Top of PROVIDED INFORMATION
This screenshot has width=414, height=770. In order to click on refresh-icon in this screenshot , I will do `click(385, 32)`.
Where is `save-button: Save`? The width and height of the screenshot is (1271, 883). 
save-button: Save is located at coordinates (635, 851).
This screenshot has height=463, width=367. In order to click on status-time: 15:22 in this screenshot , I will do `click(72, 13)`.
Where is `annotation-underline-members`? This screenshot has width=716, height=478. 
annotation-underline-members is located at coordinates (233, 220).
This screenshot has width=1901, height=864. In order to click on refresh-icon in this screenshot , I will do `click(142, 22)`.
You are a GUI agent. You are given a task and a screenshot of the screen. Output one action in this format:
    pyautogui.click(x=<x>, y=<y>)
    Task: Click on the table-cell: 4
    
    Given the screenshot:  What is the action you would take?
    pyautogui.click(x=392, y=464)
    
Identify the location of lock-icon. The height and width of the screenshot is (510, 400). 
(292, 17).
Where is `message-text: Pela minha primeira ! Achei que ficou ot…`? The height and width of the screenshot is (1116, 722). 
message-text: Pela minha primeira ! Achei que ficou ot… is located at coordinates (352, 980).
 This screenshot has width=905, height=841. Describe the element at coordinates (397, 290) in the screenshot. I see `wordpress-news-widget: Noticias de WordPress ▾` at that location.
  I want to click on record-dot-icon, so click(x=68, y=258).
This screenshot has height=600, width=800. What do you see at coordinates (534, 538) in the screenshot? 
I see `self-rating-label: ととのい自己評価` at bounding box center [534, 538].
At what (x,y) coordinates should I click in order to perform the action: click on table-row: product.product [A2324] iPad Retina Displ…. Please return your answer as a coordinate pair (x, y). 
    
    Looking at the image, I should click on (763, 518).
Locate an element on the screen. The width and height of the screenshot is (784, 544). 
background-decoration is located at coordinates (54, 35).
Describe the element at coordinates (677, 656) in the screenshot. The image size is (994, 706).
Bottom of PROVIDED INFORMATION
§ WORK INSTRUCTION:
Which lines in the data above contain the word "Describe"? Find each one and copy it in full.

§ EXERCISE SOLUTION:
 This screenshot has width=905, height=841. Describe the element at coordinates (397, 290) in the screenshot. I see `wordpress-news-widget: Noticias de WordPress ▾` at that location.
Describe the element at coordinates (677, 656) in the screenshot. The image size is (994, 706).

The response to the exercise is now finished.